Brent crude rose 1% to trade at $79.13 per barrel, heading for its fourth weekly rise. U.S. West Texas Intermediate (WTI) advanced .9% to $75.71 per barrel and was set for a sixth week of gains.
“The near-term price outlook remains supportive,” said Stephen Brennock of oil broker PVM. “The current price trend is one for recovery.”
Crude also gained support from weakness in the U.S. dollar. A weaker dollar makes oil cheaper for holders of other currencies and tends to reflect increased investor risk appetite.
Brent has risen over 50% this year and reached a three-year high of $80.75 on Tuesday. OPEC+ is facing pressure from consumers such as the United States and India to produce more to help reduce prices.

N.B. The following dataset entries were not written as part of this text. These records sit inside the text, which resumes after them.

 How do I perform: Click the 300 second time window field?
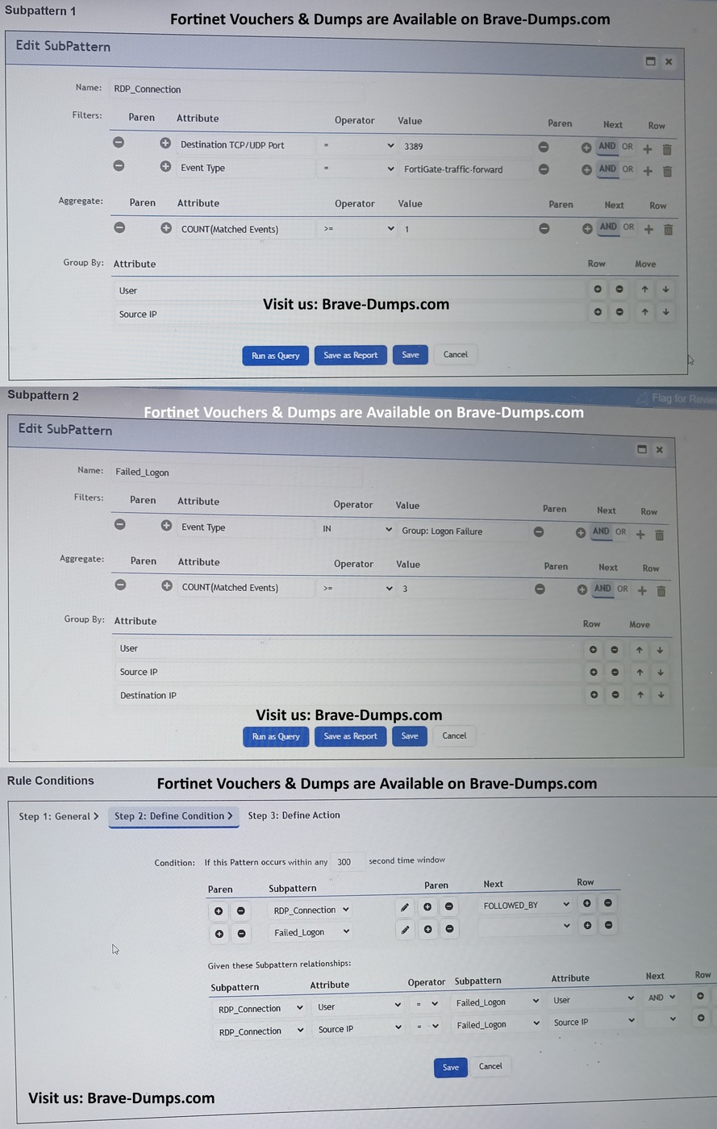coord(346,861)
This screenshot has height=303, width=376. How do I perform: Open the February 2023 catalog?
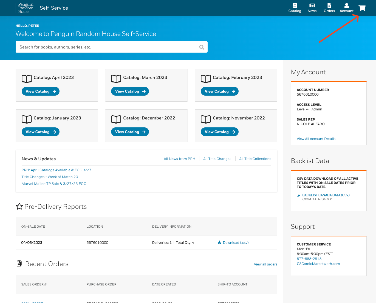point(219,92)
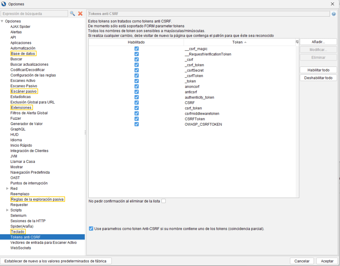Open help via blue question mark icon

(x=333, y=14)
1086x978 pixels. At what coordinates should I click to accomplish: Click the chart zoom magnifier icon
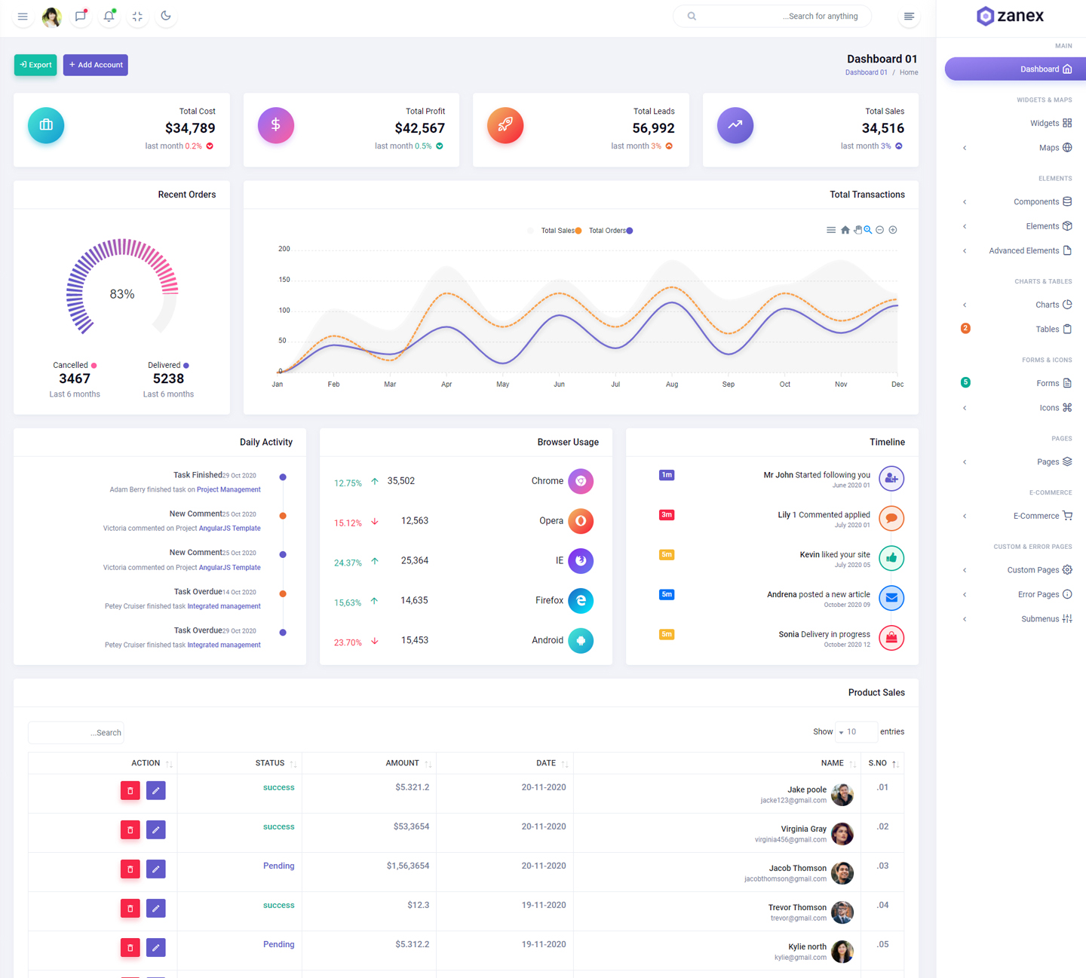pyautogui.click(x=868, y=230)
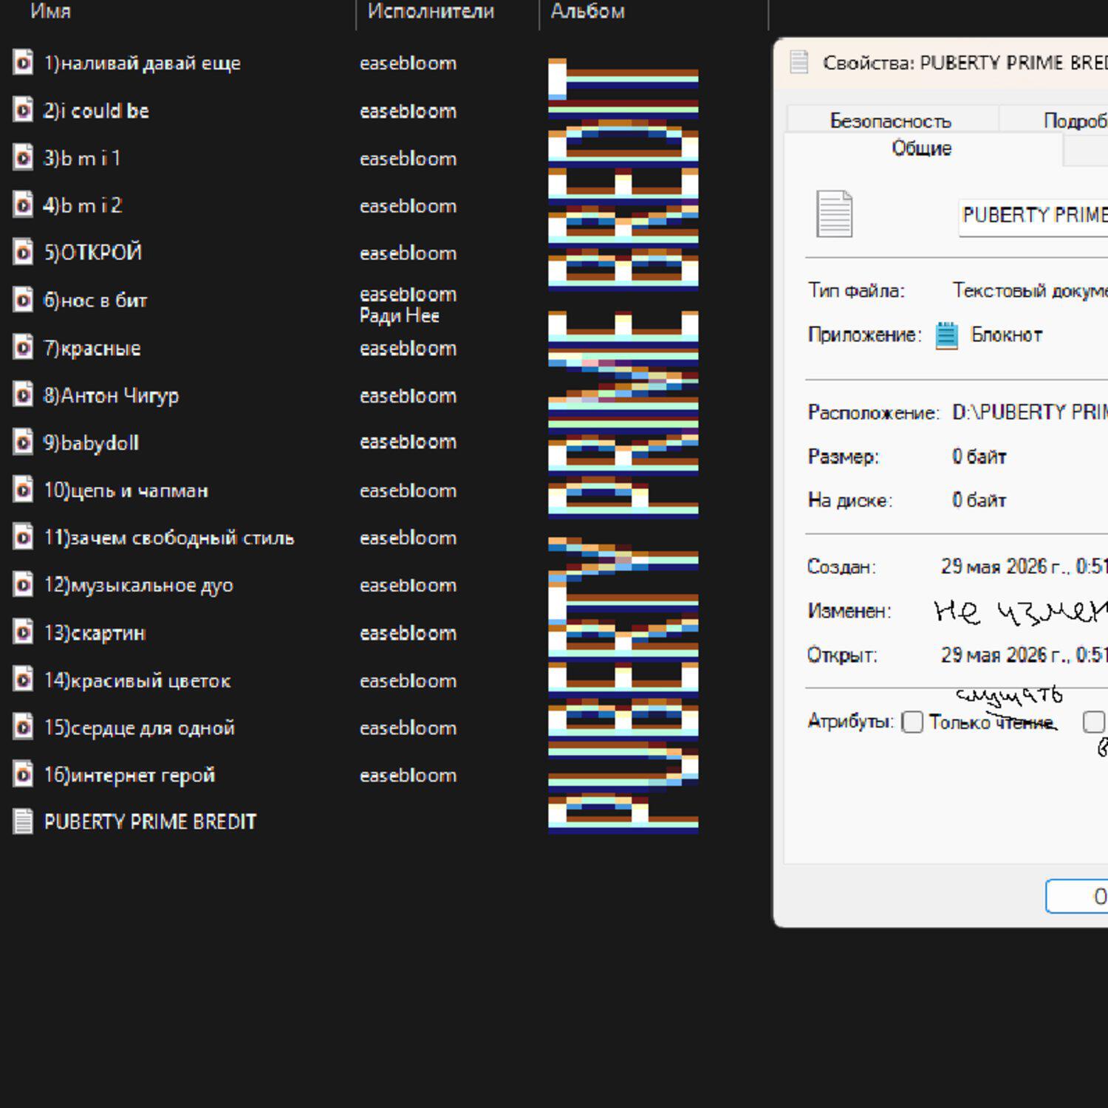Select the "easebloom Ради Нее" artist entry
The width and height of the screenshot is (1108, 1108).
[408, 305]
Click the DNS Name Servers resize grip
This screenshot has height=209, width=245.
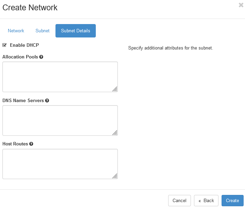(x=115, y=133)
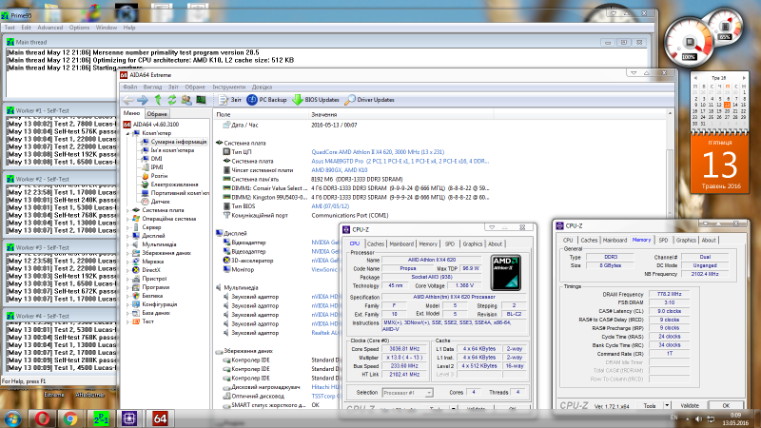This screenshot has width=761, height=428.
Task: Click the green up arrow in AIDA64 toolbar
Action: (157, 99)
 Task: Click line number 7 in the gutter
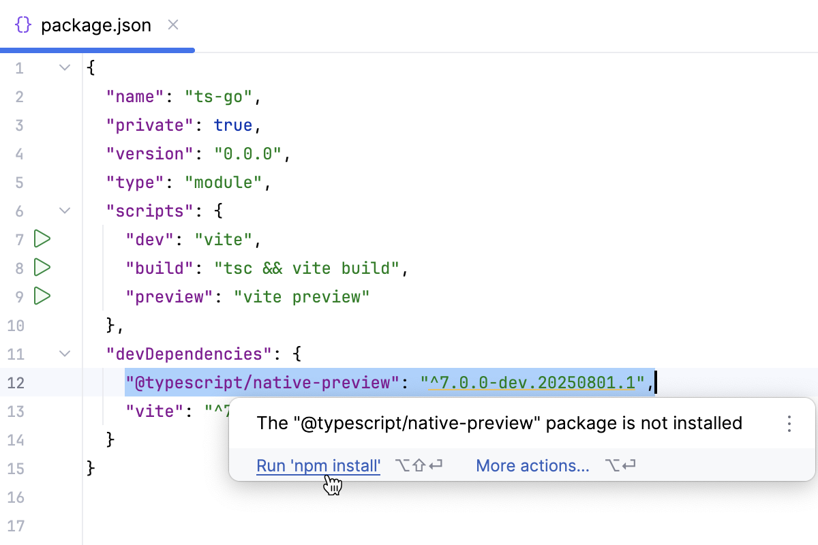(x=19, y=239)
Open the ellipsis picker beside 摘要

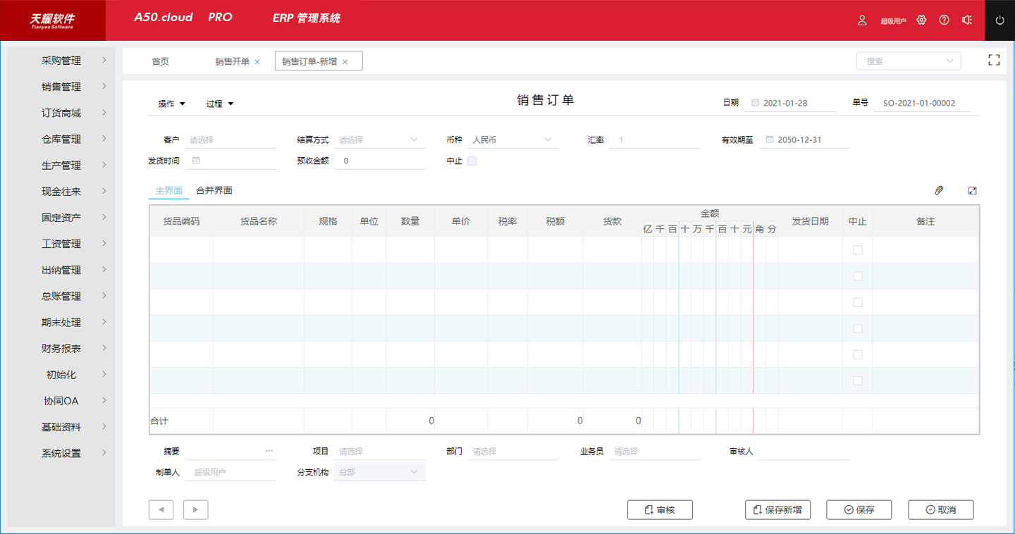click(x=269, y=451)
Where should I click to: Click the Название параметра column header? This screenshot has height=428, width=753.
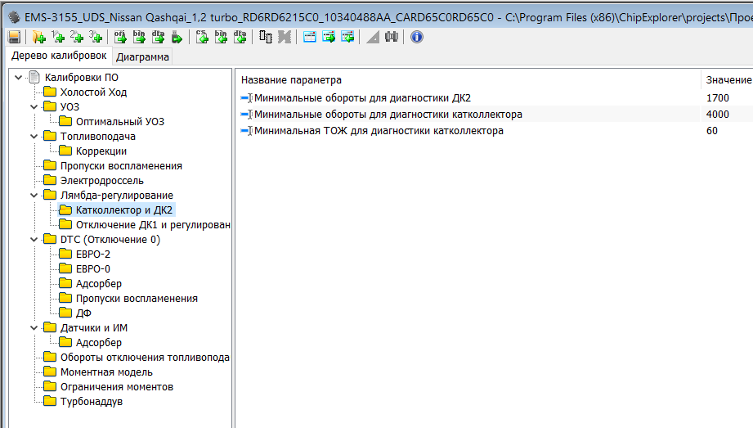(291, 80)
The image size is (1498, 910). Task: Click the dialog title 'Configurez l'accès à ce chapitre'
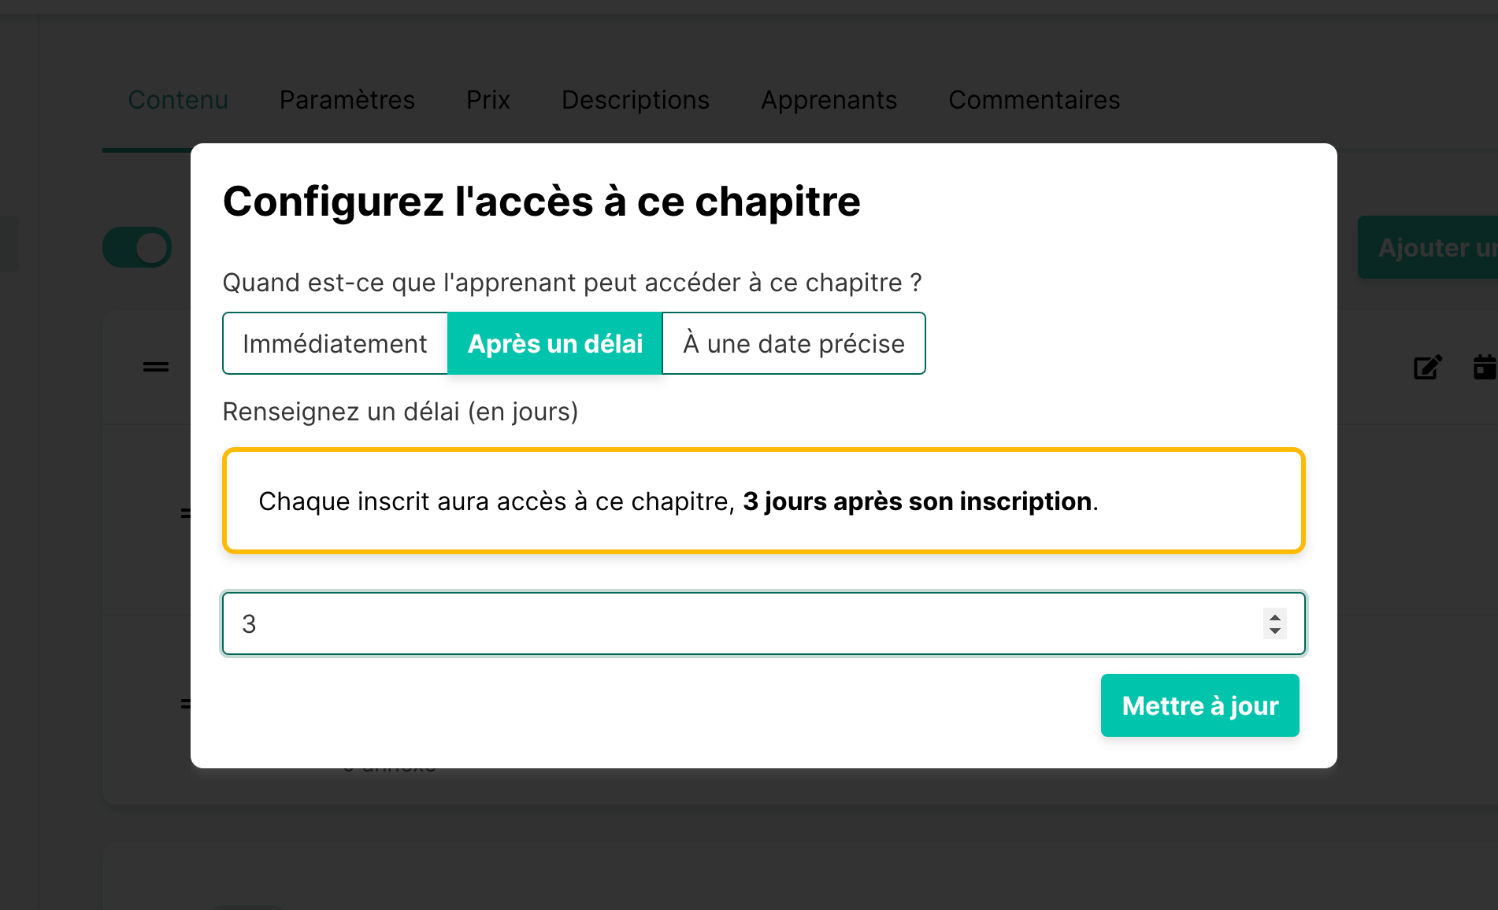[x=542, y=202]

Jeffrey Halley, analyst at brokerage OANDA, said there was potential for Monday’s OPEC+ meeting to disappoint in terms of adding more supply, citing the inability of some members to raise output and the appeal of high prices to boost revenues.
“Whichever way you cut it; shorting oil is only for the brave with very deep pockets,” he said.
Oil is also finding support as a surge in natural gas prices globally prompts power producers to move away from gas. Generators in Pakistan, Bangladesh and the Middle East have started switching fuels.
“The most likely reason for stable oil prices is that investors believe the supply-demand gap will widen as the power crisis worsens,” said Naeem Aslam, analyst at Avatrade.